Élève de terminale S, je lisais Camus avec vénération et
application : ses textes interpellaient profondément le jeune
catholique que j'étais ; ils éveillaient en moi un
agnosticisme que je n'osais m'avouer … Alors que je l'avais cité
dans une dissertation de philosophie, mon professeur m'indiqua dans
la marge que Camus ne faisait pas de la philosophie, mais de la
littérature. Son avis n'étant pas justifié par la raison ( ou le
raisonnement) je ne pouvais m'appuyer sur lui, pour argumenter …
J'étais un peu blessé …
C'est en cela, sans doute, que mes questions existentielles
dépassent le cadre étroit de la philosophie …

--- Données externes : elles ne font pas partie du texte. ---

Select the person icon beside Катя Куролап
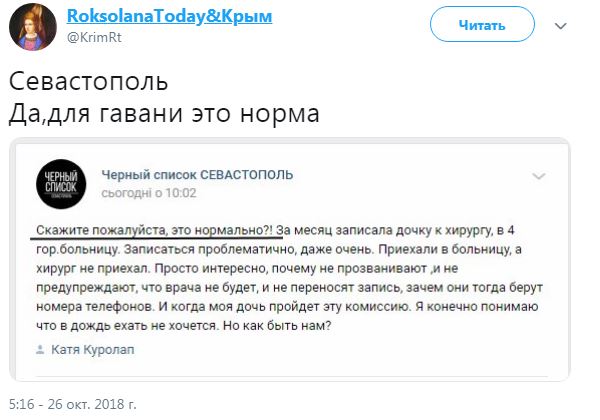The width and height of the screenshot is (600, 420). pos(40,349)
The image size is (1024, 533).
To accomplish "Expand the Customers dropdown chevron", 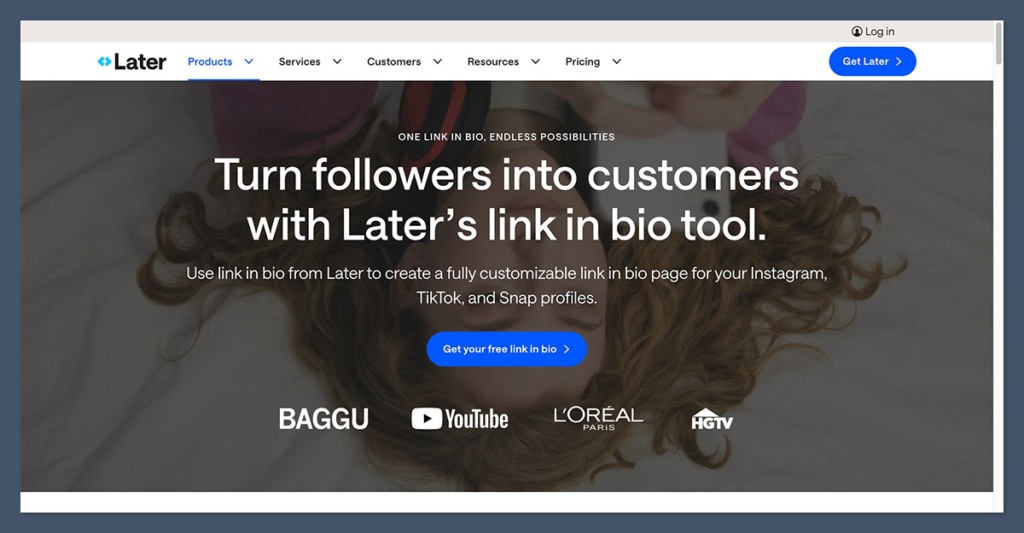I will (438, 61).
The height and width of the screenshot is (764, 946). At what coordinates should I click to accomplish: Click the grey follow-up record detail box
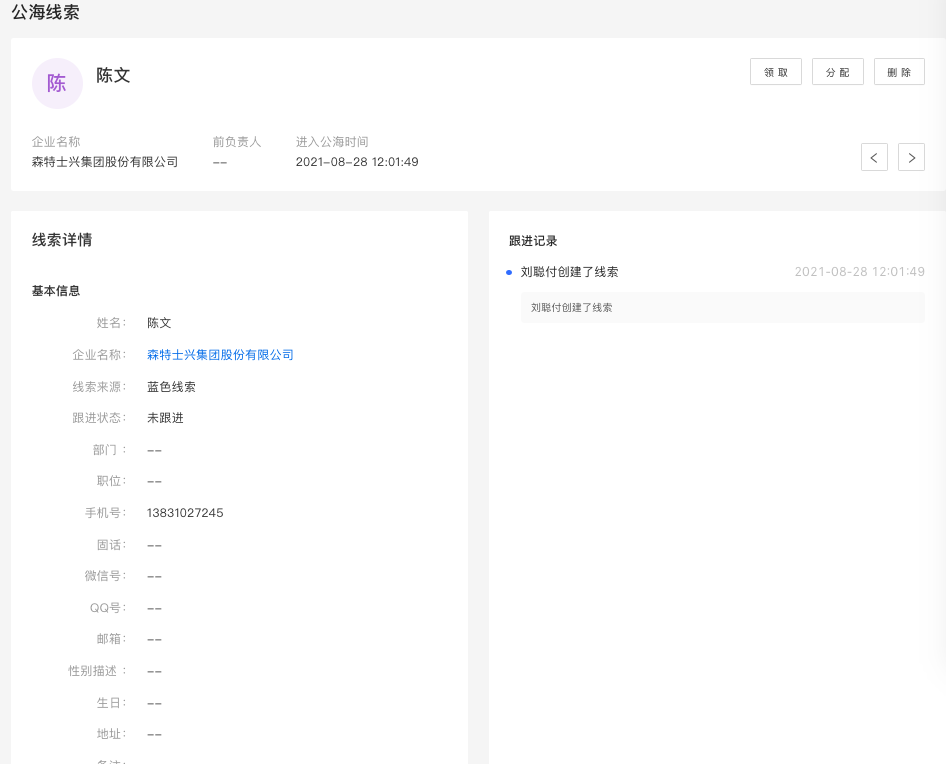point(723,307)
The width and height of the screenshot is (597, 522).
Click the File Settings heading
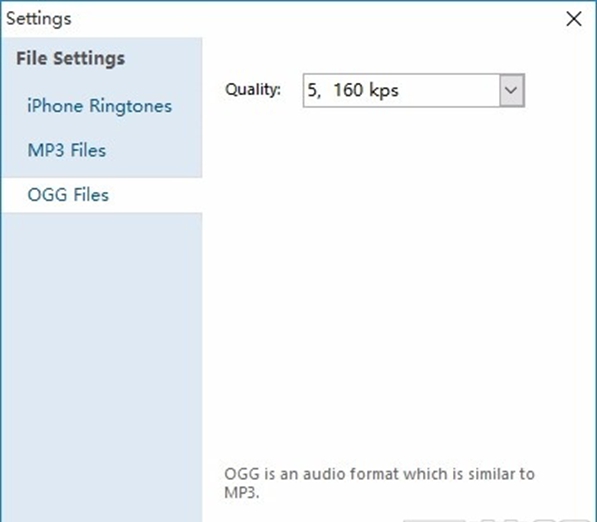tap(70, 58)
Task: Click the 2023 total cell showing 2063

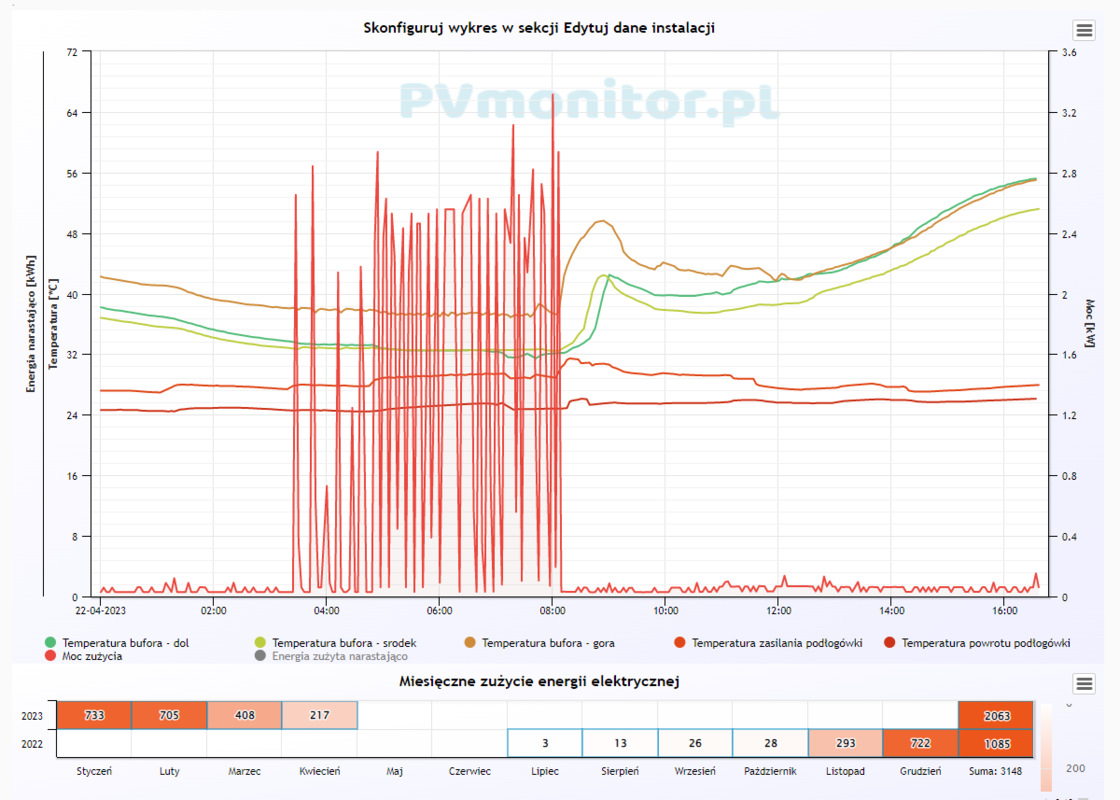Action: pos(996,715)
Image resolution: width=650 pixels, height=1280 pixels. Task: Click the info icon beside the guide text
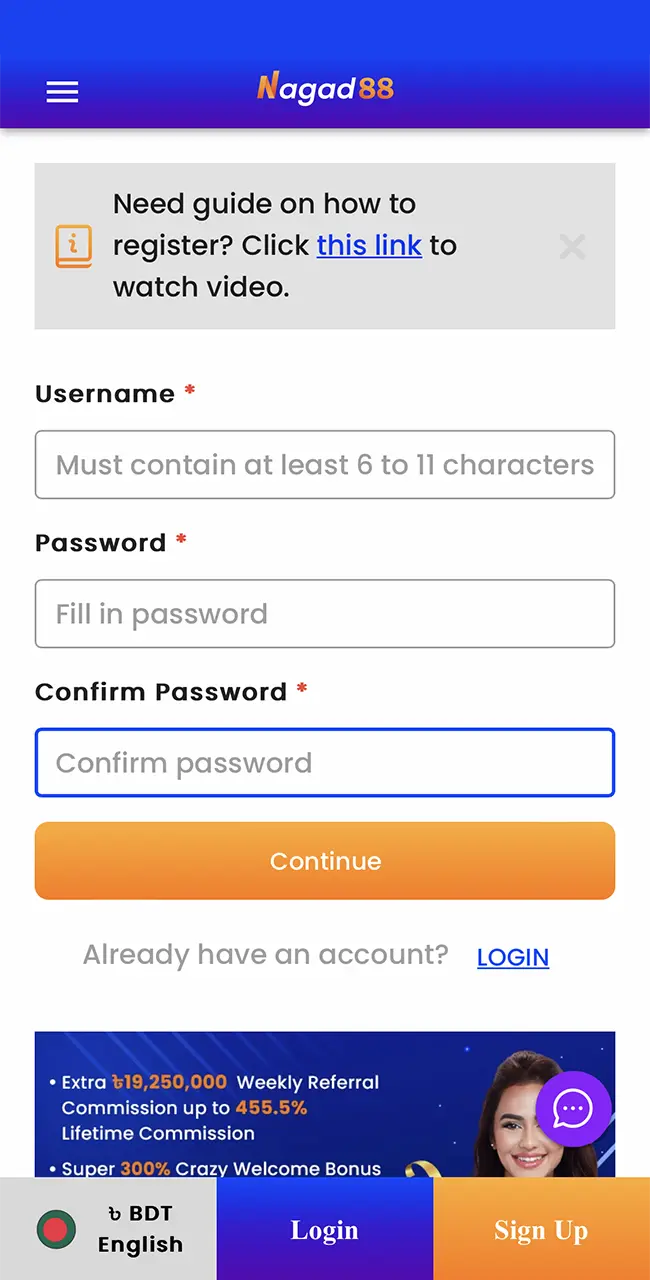tap(74, 245)
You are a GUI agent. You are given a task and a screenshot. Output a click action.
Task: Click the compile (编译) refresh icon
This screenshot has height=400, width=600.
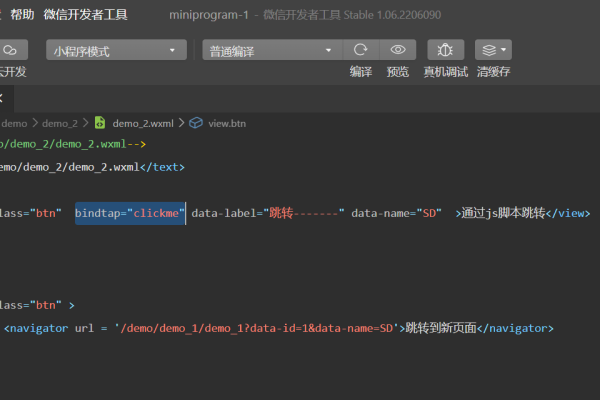tap(361, 50)
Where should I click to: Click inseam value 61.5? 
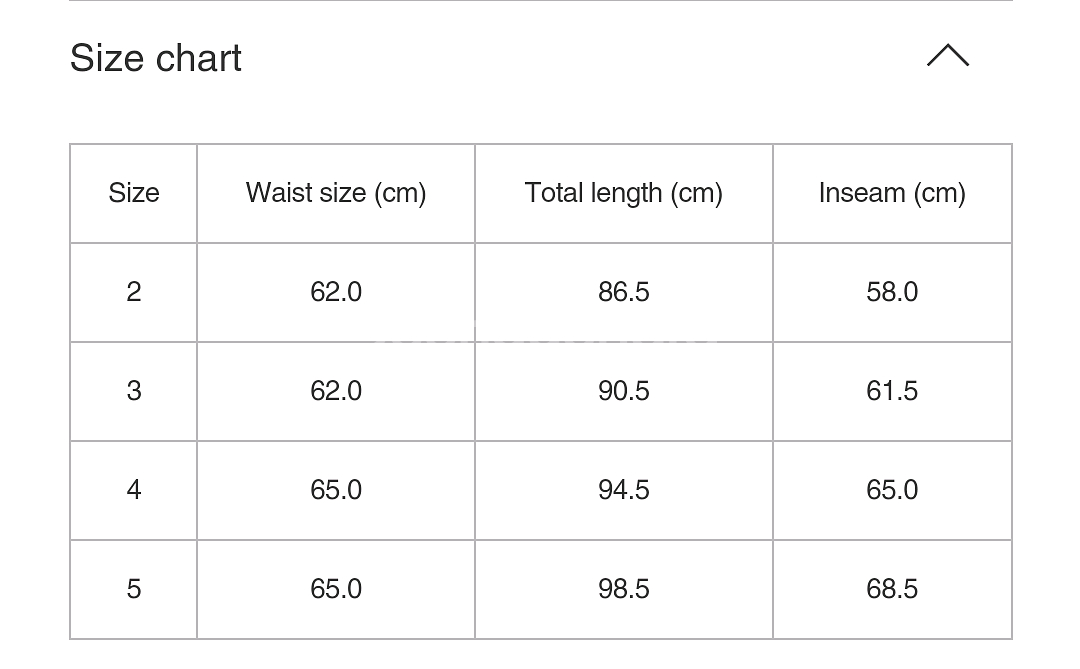892,391
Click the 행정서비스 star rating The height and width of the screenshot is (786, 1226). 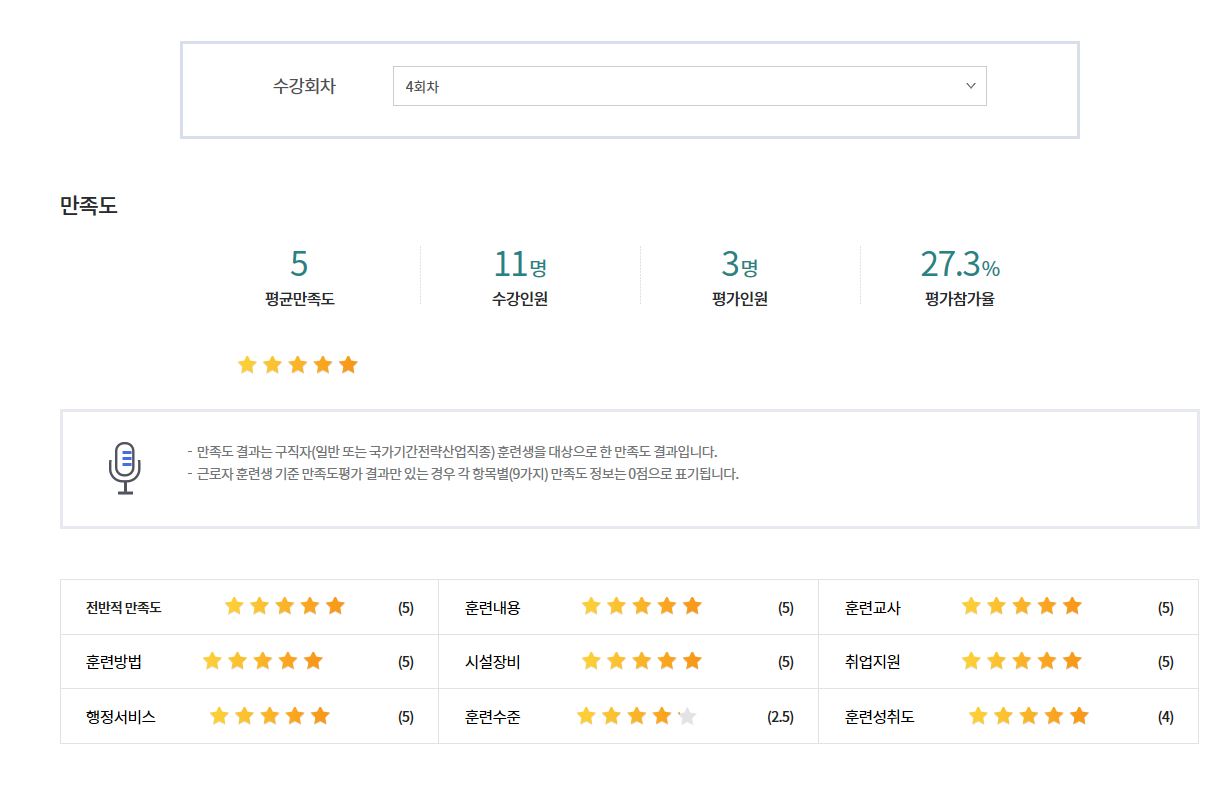coord(269,716)
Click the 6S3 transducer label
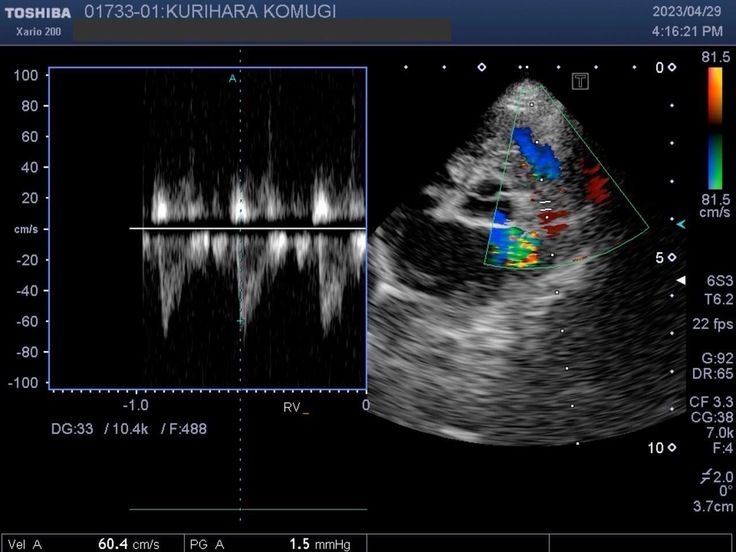The height and width of the screenshot is (552, 736). pyautogui.click(x=717, y=282)
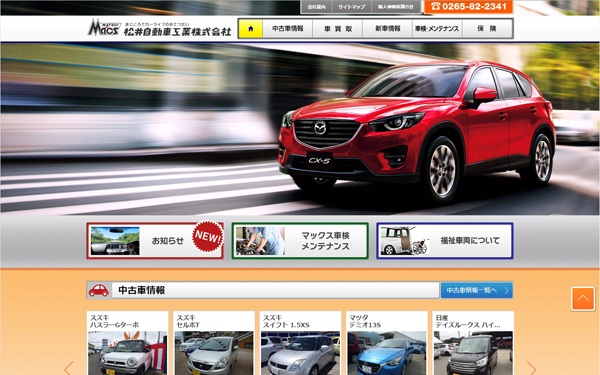Open the 福祉車両について banner
This screenshot has width=600, height=375.
445,241
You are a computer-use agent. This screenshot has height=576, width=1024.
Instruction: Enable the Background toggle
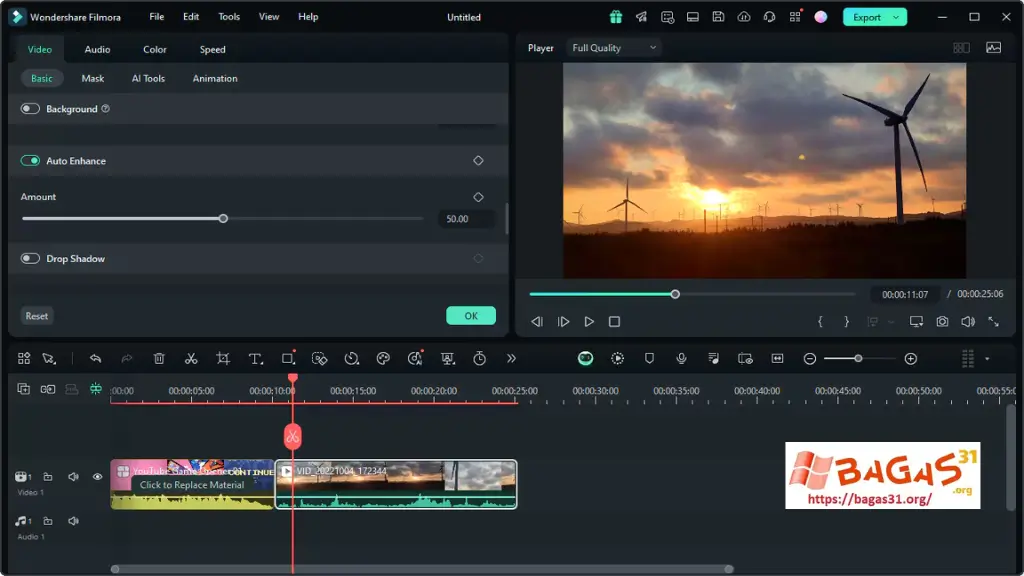pyautogui.click(x=29, y=108)
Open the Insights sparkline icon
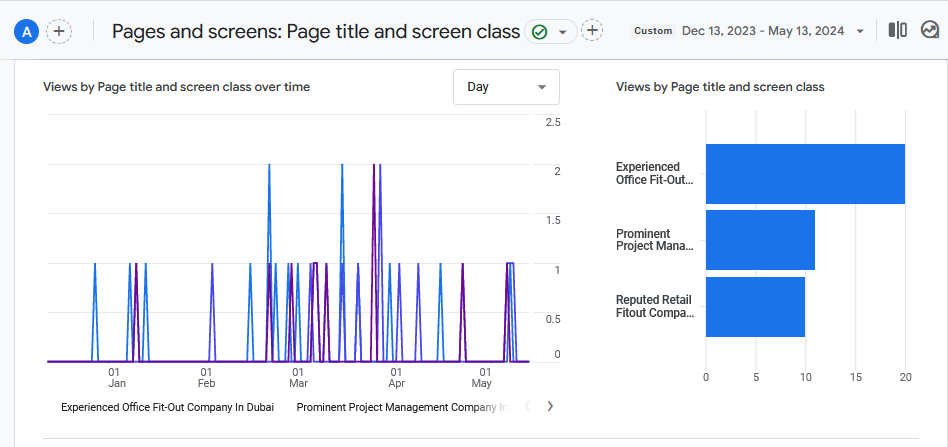Image resolution: width=948 pixels, height=447 pixels. 929,31
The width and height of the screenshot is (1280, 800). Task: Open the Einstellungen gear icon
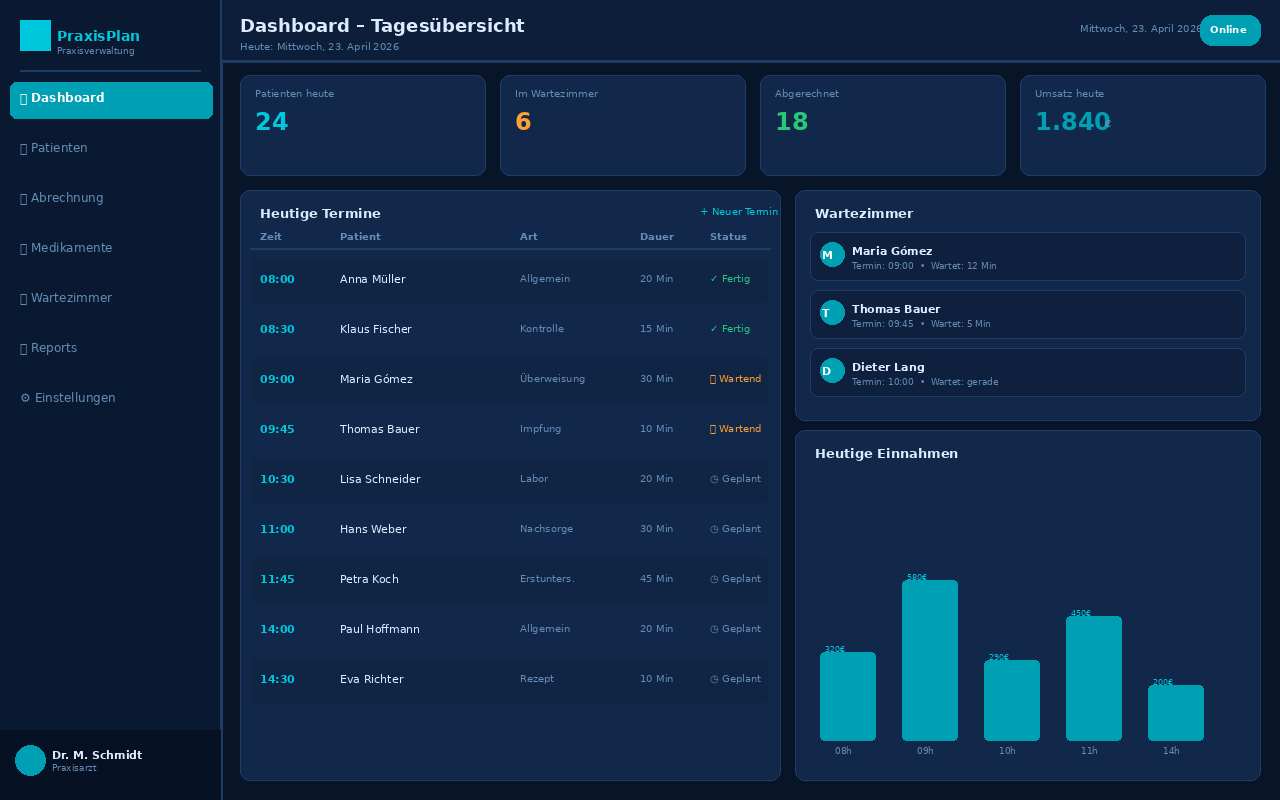pos(23,397)
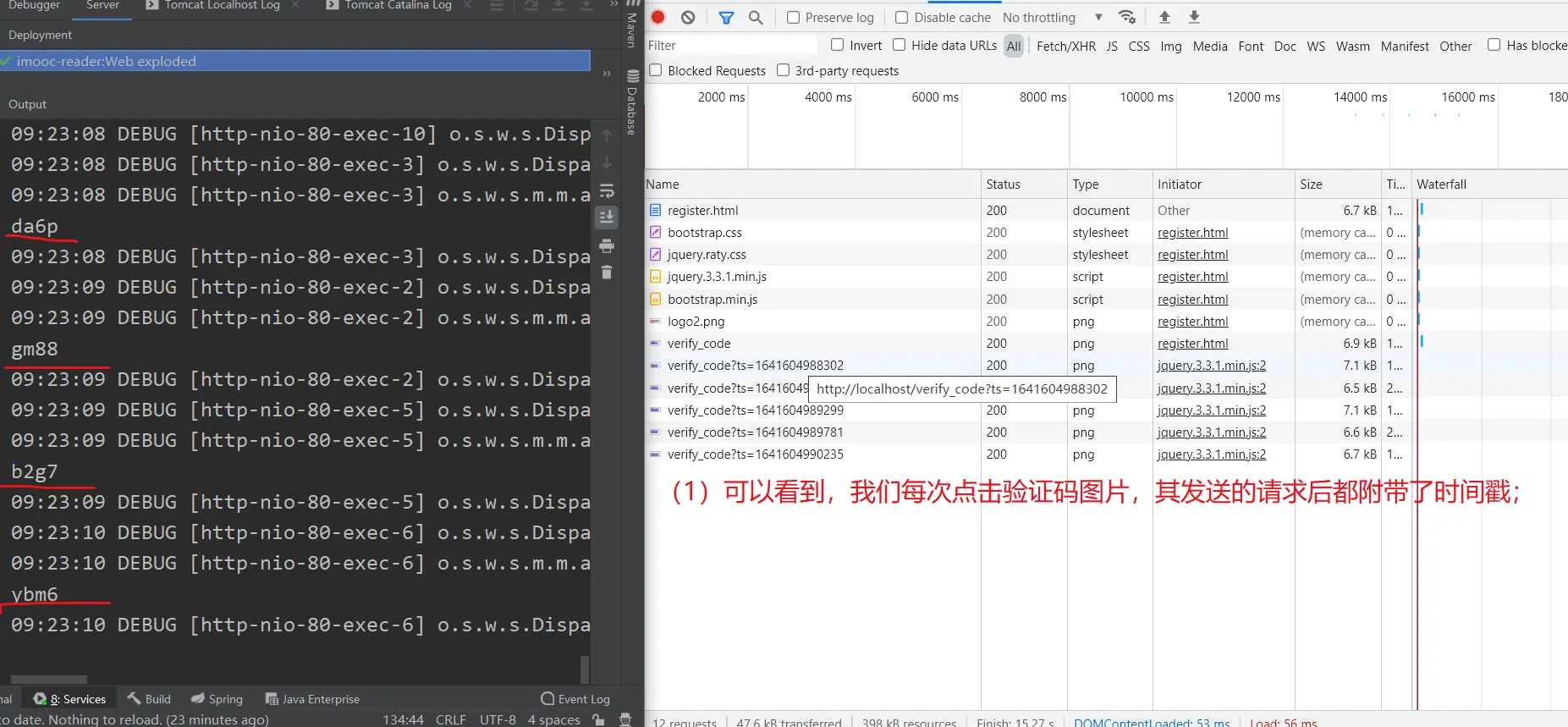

Aujourd'hui, chacun reconnaît sa grandeur : en particulier
de n'être pas tombé, comme Sartre, un vrai philosophe lui, dans
l'idéologie au profit de la morale... Il refuse de prendre parti
pour le FLN, il dénonce le terrorisme : «
En ce
moment, on lance des bombes dans les tramways d'Alger. Ma mère peut
se trouver dans l'un d'eux. Si c'est cela la justice, je préfère ma
mère. »
Albert Camus, est un maître spirituel, à part égales avec
Georges Bernanos, et Simone Weil... il est un penseur agnostique qui
parlait aux chrétiens.
«
J'ai beaucoup à dire sur le catholicisme, mais il me
semble que je ne suis pas d'accord avec vous sur la façon dont il
faut le critiquer. Si sa philosophie n'est pas la mienne, si je me
sens coupable d'argumenter contre elle, le lui prête nullement des
intentions méprisables. » ( à Francis Ponge, en 1934)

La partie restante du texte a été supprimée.